● What you need to do:
a: Rewrite the passage of the Highway 74 article, everything from "Spears thought the" down to "guilty about it.", replacing "pedestrian bridge" with "footbridge".
b: In the Highway 74 article, what does Shelley Williams fear for?

● Document section:
## start

He can understand why some would.

"With me walking to work, I just have to go one block out of the way," he said. "Some people have to go two or three blocks."

Spears thought the proposed bridge walkway was the perfect solution.

Shelley Williams can't wait for the pedestrian bridge, but not because she will use it all that much. Highway 74 basically runs through her back yard, and she fears for her children's safety.

"I get strangers in my yard all the time from jumping that fence," she said. "It's especially bad in the summertime."

Harris said he doesn't give much thought to the destruction of the fences, but he doesn't complain about the situation either, other than the pants he's torn while climbing. It's simply become a way of life.

He's one of many who hop them, and he said he doesn't feel guilty about it.

Patrolling the fence

When Allen crossed the fence one morning, he made sure to look both ways and behind him before doing the chain-link leap. He was looking for police officers.

But there's nothing much the police can do about the situation, says Cpl. Ike Hammonds, a Cape Girardeau police officer who has been involved with the location of the proposed bridge.

There is no jay walking statute among state laws, Hammonds said. The only way a person could be convicted of a crime, he said, is if it could be proven that he did damage to the property.

## end

● Record list:
## start

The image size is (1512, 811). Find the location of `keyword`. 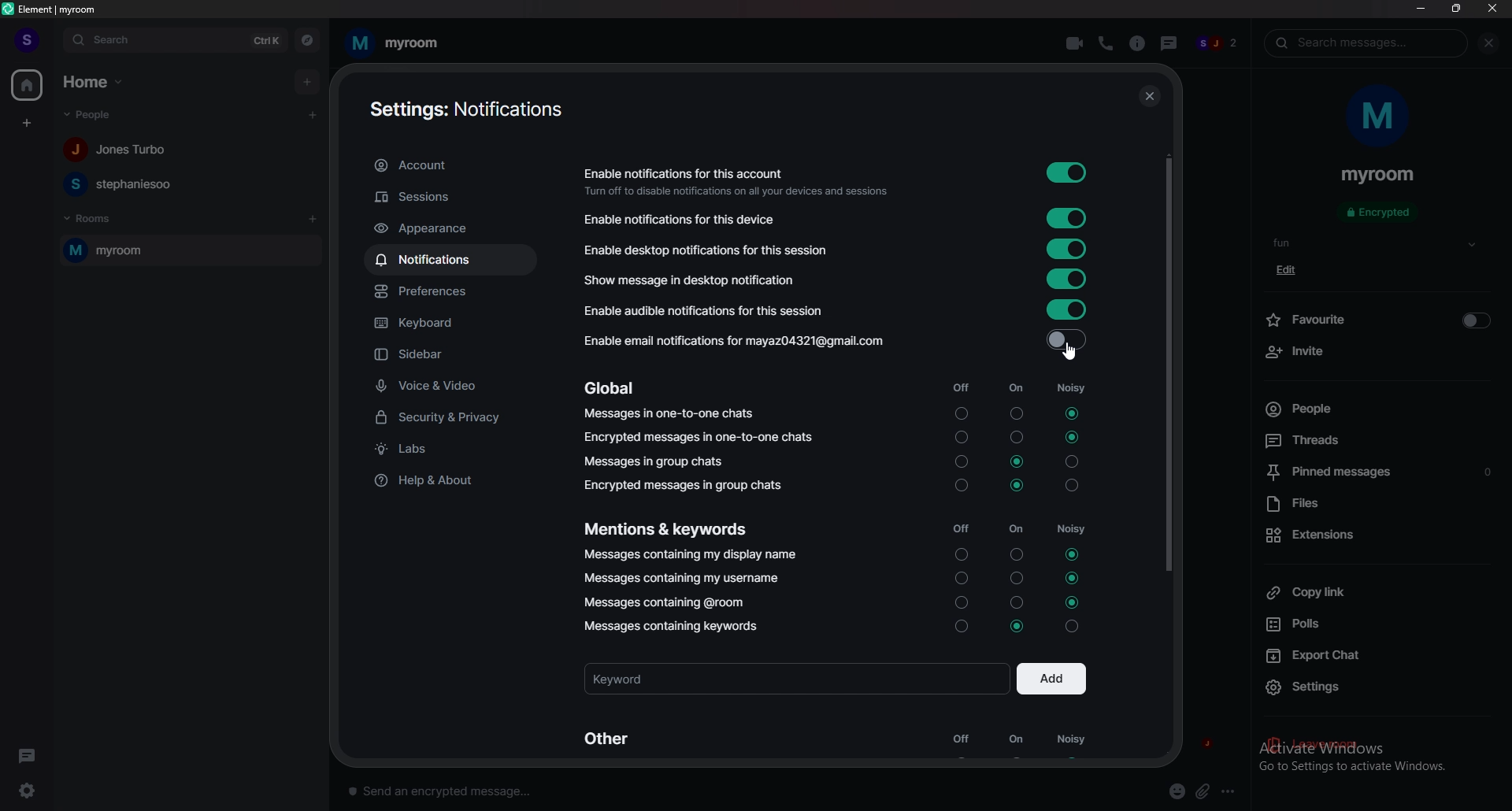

## end
## start

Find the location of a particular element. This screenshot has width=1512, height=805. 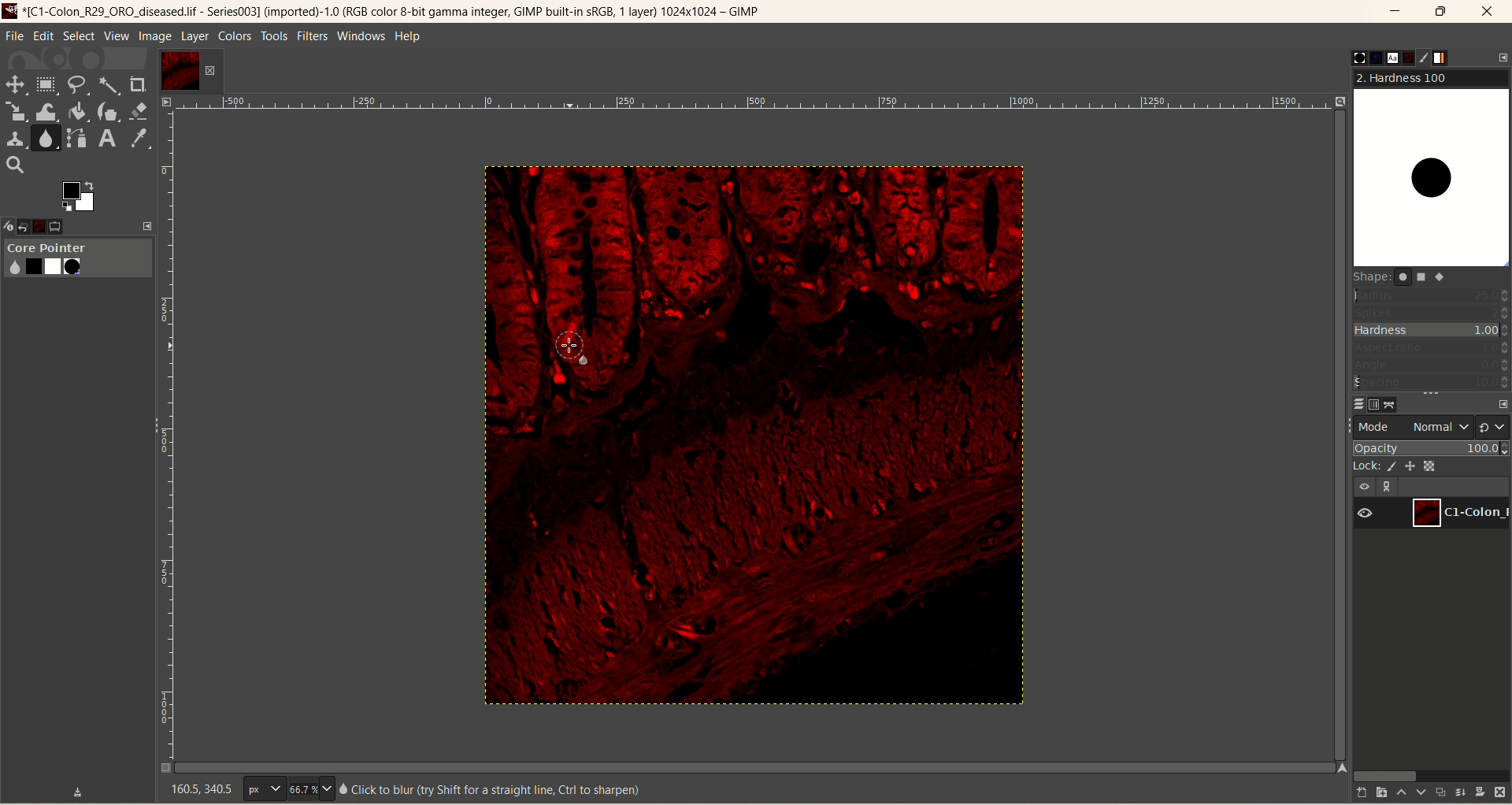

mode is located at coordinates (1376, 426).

## end

● Full solutions:
a:
Spears thought the proposed bridge walkway was the perfect solution.

Shelley Williams can't wait for the footbridge, but not because she will use it all that much. Highway 74 basically runs through her back yard, and she fears for her children's safety.

"I get strangers in my yard all the time from jumping that fence," she said. "It's especially bad in the summertime."

Harris said he doesn't give much thought to the destruction of the fences, but he doesn't complain about the situation either, other than the pants he's torn while climbing. It's simply become a way of life.

He's one of many who hop them, and he said he doesn't feel guilty about it.

b: She fears for her children's safety.